— begin Records provided —

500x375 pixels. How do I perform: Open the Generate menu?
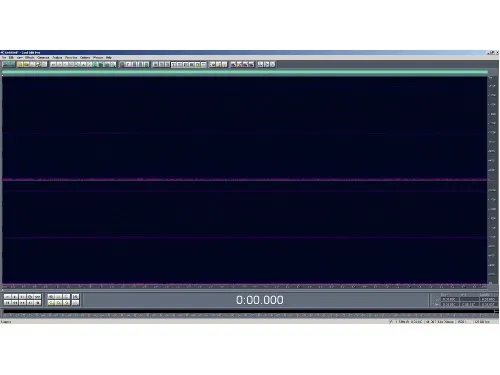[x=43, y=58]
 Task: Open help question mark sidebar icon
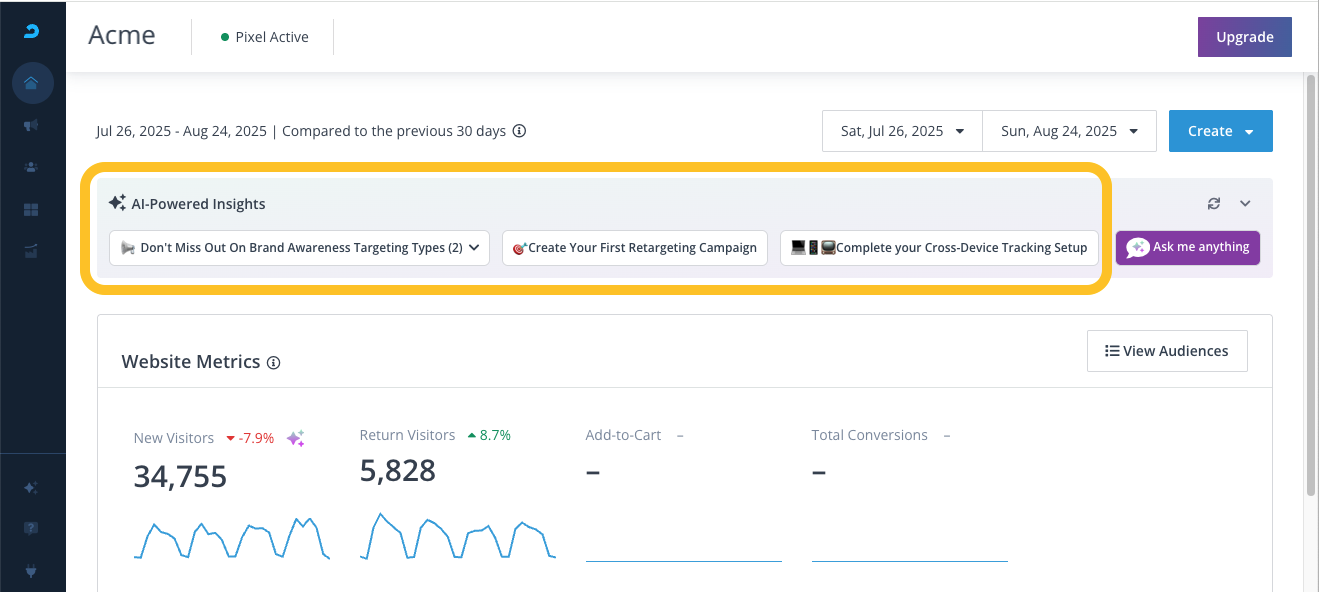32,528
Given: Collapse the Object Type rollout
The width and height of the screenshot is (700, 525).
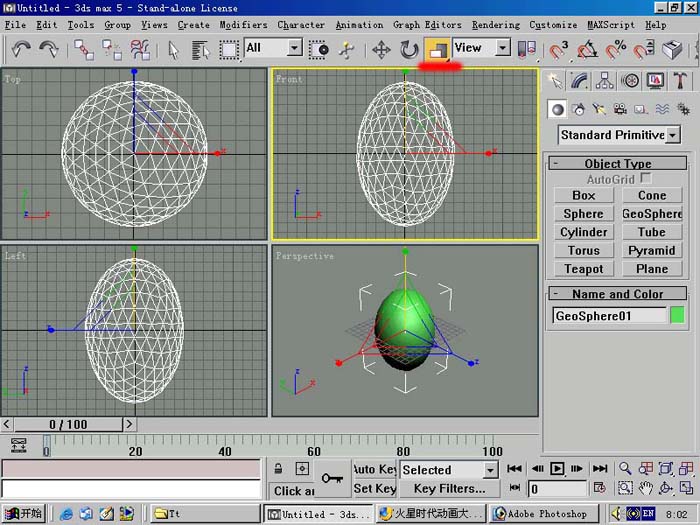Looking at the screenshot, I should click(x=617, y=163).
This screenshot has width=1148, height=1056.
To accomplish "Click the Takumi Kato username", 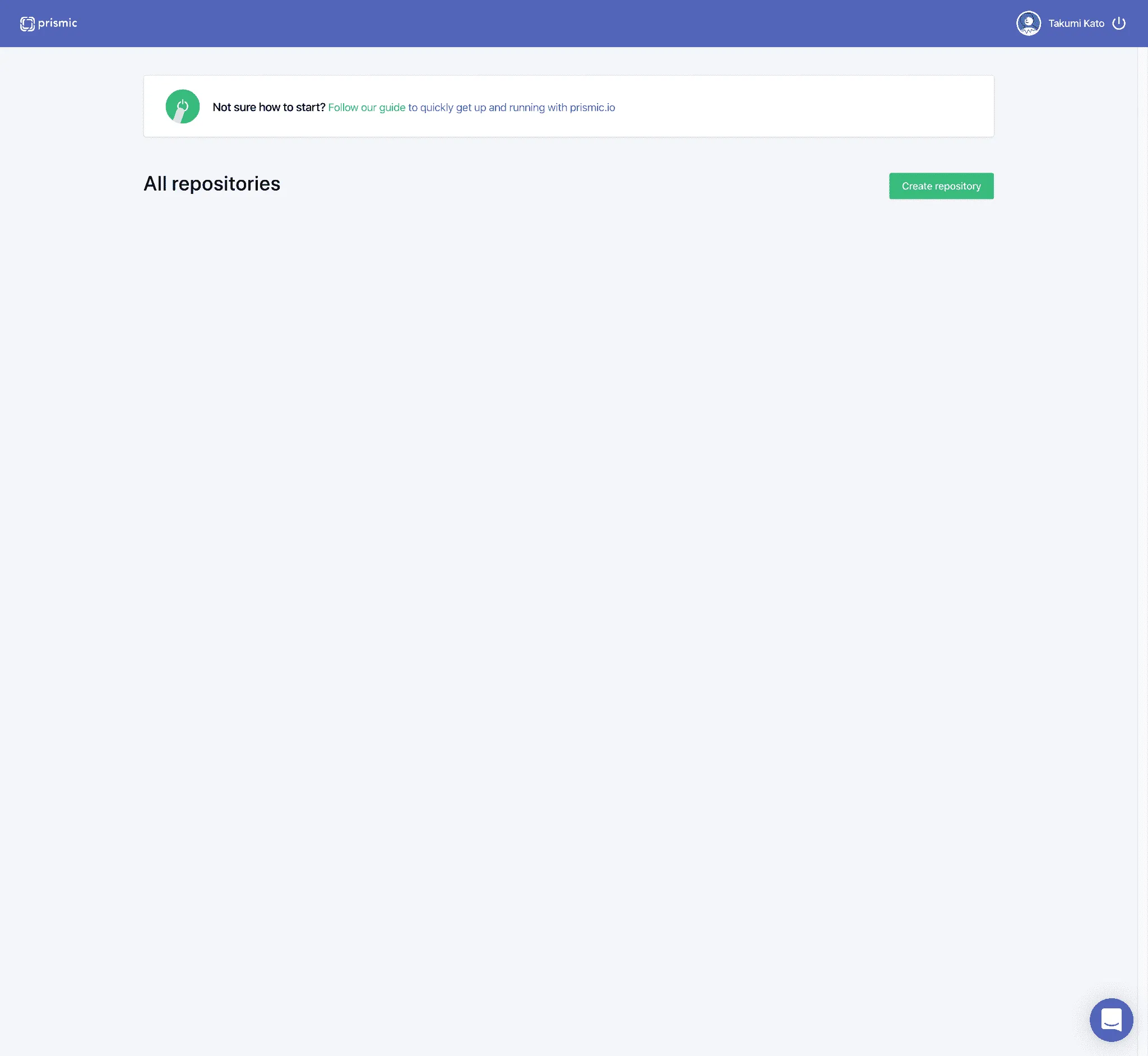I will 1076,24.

— end Records provided —
— begin Records provided —

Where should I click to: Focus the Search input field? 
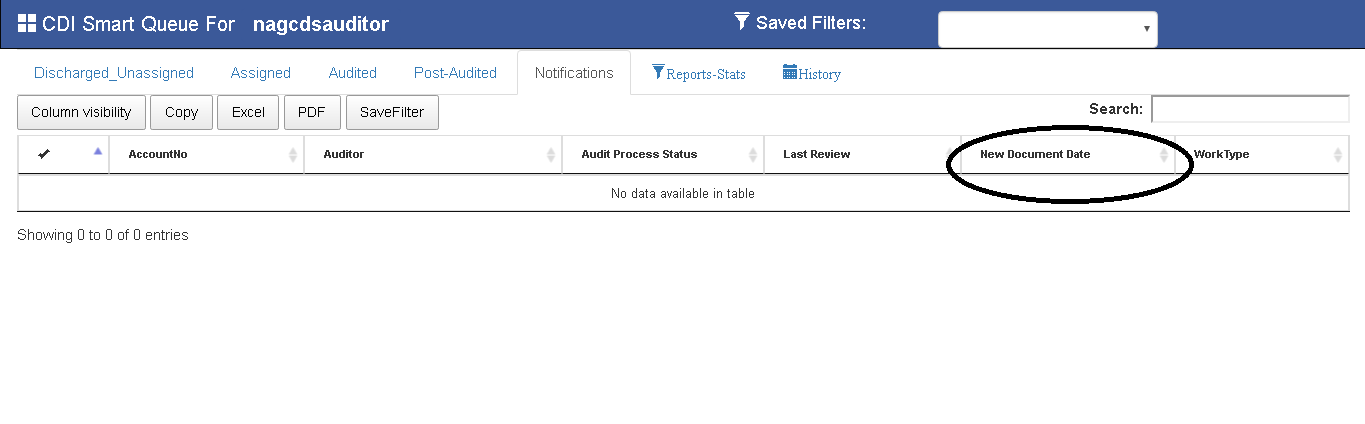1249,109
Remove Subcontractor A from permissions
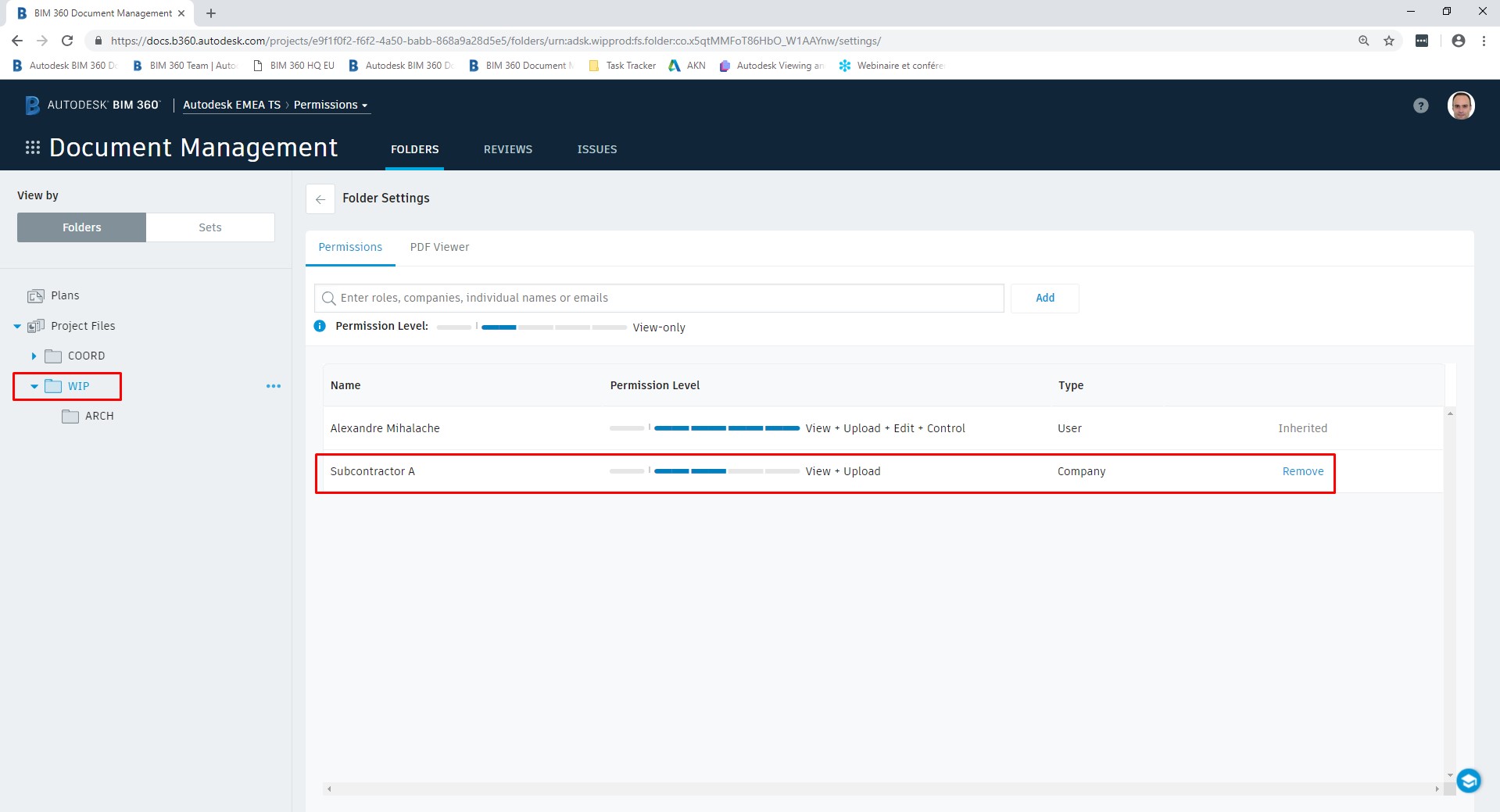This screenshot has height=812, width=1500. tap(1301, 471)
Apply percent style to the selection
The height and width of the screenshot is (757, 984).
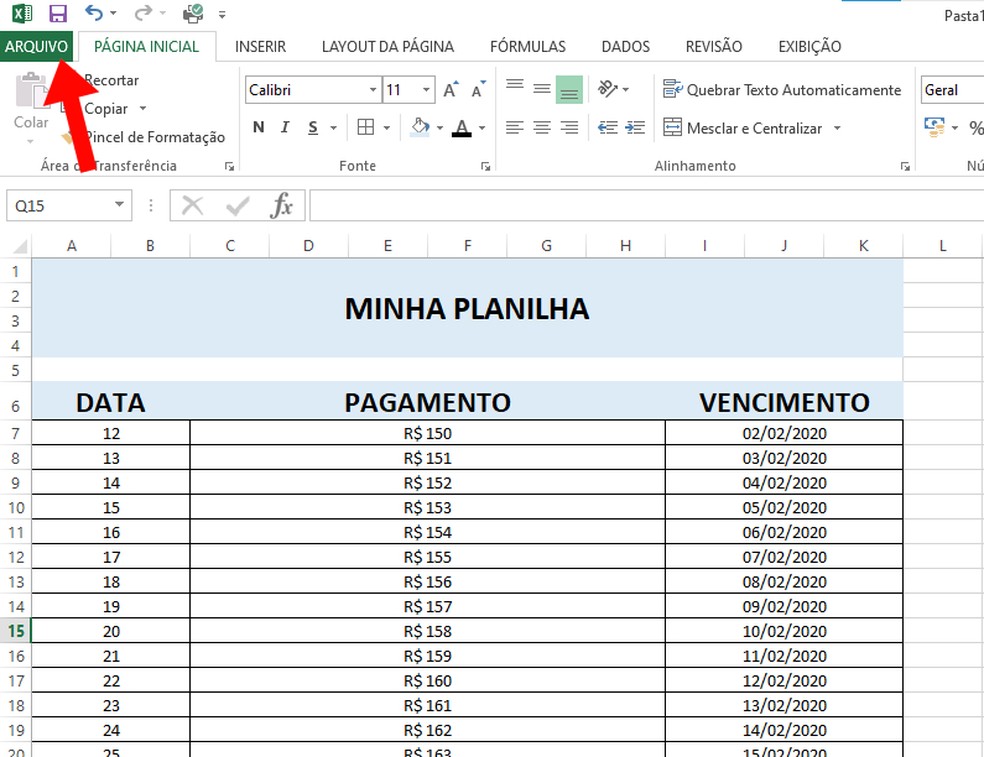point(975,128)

— end Records provided —

* [To do]: List every line of the material above that contains the word "Open", copying each one in full. Matching is case-sensitive.

* [Output of the task]:
500x375 pixels. How do I perform: Open the Generate menu?
 Task: Open help question mark sidebar icon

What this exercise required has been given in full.